Full casting and creative team was announced on 6 August 2021. On 18 September 2021, members of the company performed songs from the musical at West End LIVE 2021 in Trafalgar Square, London.

== Musical numbers ==
The musical features the songs of Sir Tom Jones, written by various songwriters.

- Act I
- "What's New Pussycat? (Burt Bacharach, Hal David) – Mary Western, William Blifil, Lads and Ladies
- "It's Not Unusual" (tease) (Les Reed, Gordon Mills) – Tom Jones
- "Not Responsible" (Gordon Mills) – Tom Jones, Mary Western
- "It's Not Unusual" (Les Reed, Gordon Mills) – Tom Jones, Mods of London
- "Bama Lama Bama Loo" (Little Richard) -Mod Singer, Mods
- "Without Love" (Danny Small) – Mary Western, Servant Girls
- "You Can Leave Your Hat On" (Randy Newman) – Lady Bellaston, Shopgirls
- "Land of a Thousand Dances" (Chris Kenner) – The Girl in the Polka Dot Dress, Mr.

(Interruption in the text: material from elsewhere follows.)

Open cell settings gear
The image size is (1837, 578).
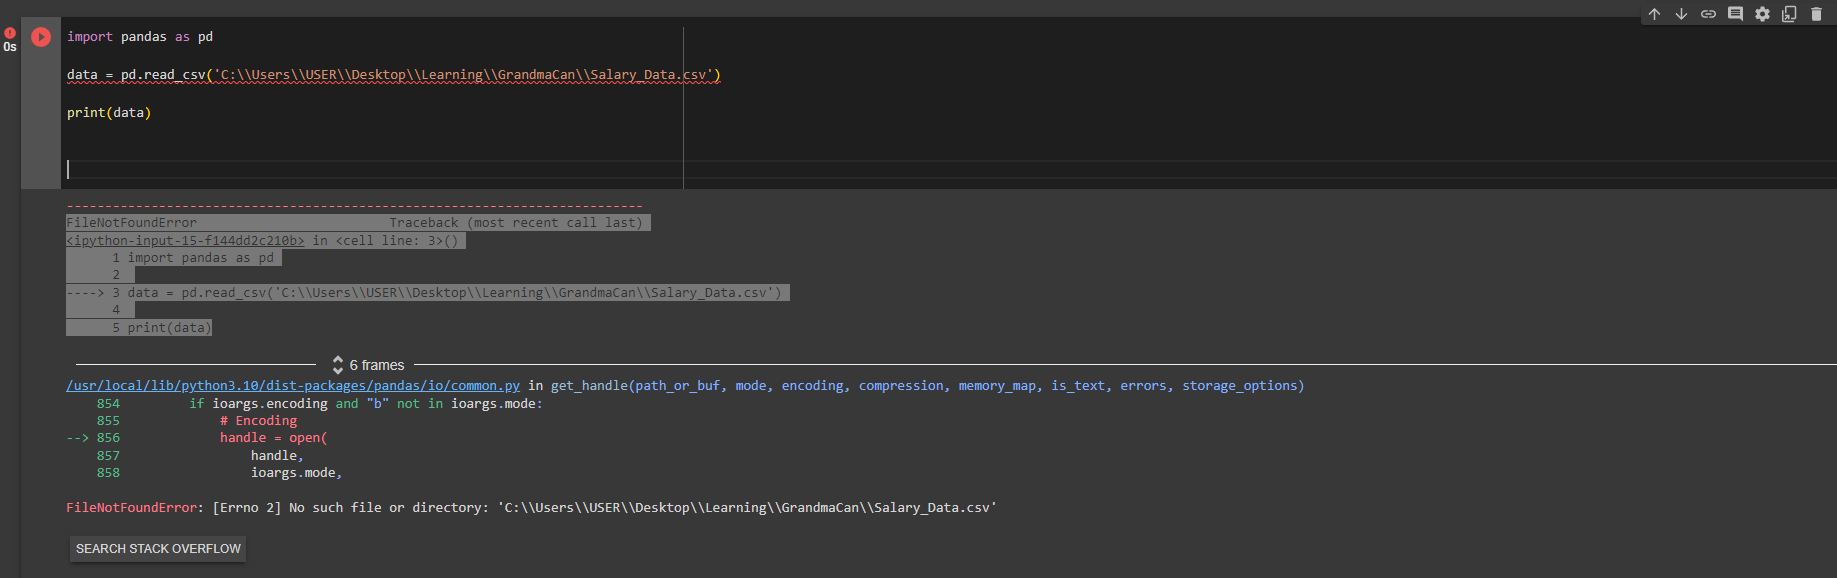pyautogui.click(x=1762, y=14)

Partridge, Tom Jones
- "Thunderball" (John Barry, Don Black) – Lady Bellaston
- "This 'N That" (Gerry Dorsey) – Mr. Partridge, Lonely Blokes
- "Sometimes We Cry" (Van Morrison) – Tom Jones, Mary Western, Mr. Partridge, Lady Bellaston, The Girl in the Polka Dot Dress
- "Chills and Fever" (Billy Gray, Hank Thompson) – Tom, Mods, Mary Western
- "I (Who Have Nothing)" (Carlo Donida, Mogol, Jerry Leiber and Mike Stoller) – Tom Jones

- Act II
- "Green, Green Grass of Home" (Curly Putman) – Tom Jones, Prisoners
- "Delilah" (Les Reed, Barry Mason) – Big Mickey, Tom Jones, Prisoners
- "Till" (Charles Danvers, Carl Sigman) – Tom Jones, Mods of London
- "Till" (reprise) (Charles Danvers, Carl Sigman) – Lady Bellaston
- "Whatcha' Gonna Do When Your Baby Leaves You" (Chuck Willis) – Mary Western, Models
- "Mama Told Me Not To Come" (Randy Newman) – Mods of London
- "Sometimes We Cry" (reprise) (Van Morrison) – Mary Western
- "Help Yourself" (Carlo Donida, Jack Fishman) – The Girl in the Polka Dot Dress, Mr. Patridge
- "What's New Pussycat?" (reprise) (Burt Bacharach, Hal David) – Mod Choir
- "Whatcha' Gonna Do When Your Baby Leaves You" (reprise) (Chuck Willis) – Lady Bellaston, William Blifil
- "Give a Little Love" (Iyiola Babtunde Babalola, Kara DioGuardi, Tom Jones, Darren Emilio Lewis) – Mr Partridge, Lord Allworthy, Mrs. Western, The Girl in the Polka Dot Dress
- "Without Love" (reprise) (Danny Small) / "It's Not Unusual" (reprise) (Les Reed, Gordon Mills) – Tom Jones, Mary Western
- "She's a Lady" (Paul Anka) – Tom Jones
- "Green, Green Grass of Home" (reprise) (Curly Putman) – Tom Jones, Company
- "Sex Bomb" (Mousse T. Errol Rennalls) – Company

== Cast and characters ==

| Character | Birmingham |
2021
| Tom Jones | Dominic Andersen |
| Mary Western | Bronté Barbé |
| Mr Partridge | Ashley Campbell |
| Lord Allworthy | Julius D'Silva |
| The Girl in the Polka Dot Dress | Rebekah Hinds |
| William Blifil | Harry Kershaw |
| Lady Bellaston | Kelly Price |
| Mrs Western | Melanie Walters |
| Big Mickey | Lemuel Knights |
| Ensemble | Tom Francis Naomi Katiyo David Mairs-McKenzie Lisa Mathieson Fallon Mondlane Jena Pandya Nathan Rigg Owen Saward Carrie Willis |
| Swing | Alison Driver |

==Awards and nominations==

===Original Birmingham production===

| Year | Award | Category | Nominee | Result |
| 2022 | WhatsOnStage Awards | Best Regional Theatre Production |  | Nominated |
| Best Video Design | Akhila Krishnan | Nominated |

==Reception==

The musical was positively reviewed by Arifa Akbar of The Guardian, who gave it four out of five stars and called it a "madcap mashup of a musical". Despite criticising the way the 1960s styling overshadowed Fielding's original novel, leaving some of the more intricate plotting to be glossed over, she ultimately praised the entertaining and amusing nature of the play, writing that "[the] show never quite loses its bubblegum air but distils the scheming spirit of the novel and, just like Tom, reveals its own anarchic spirit to become sheer, high-voltage fun."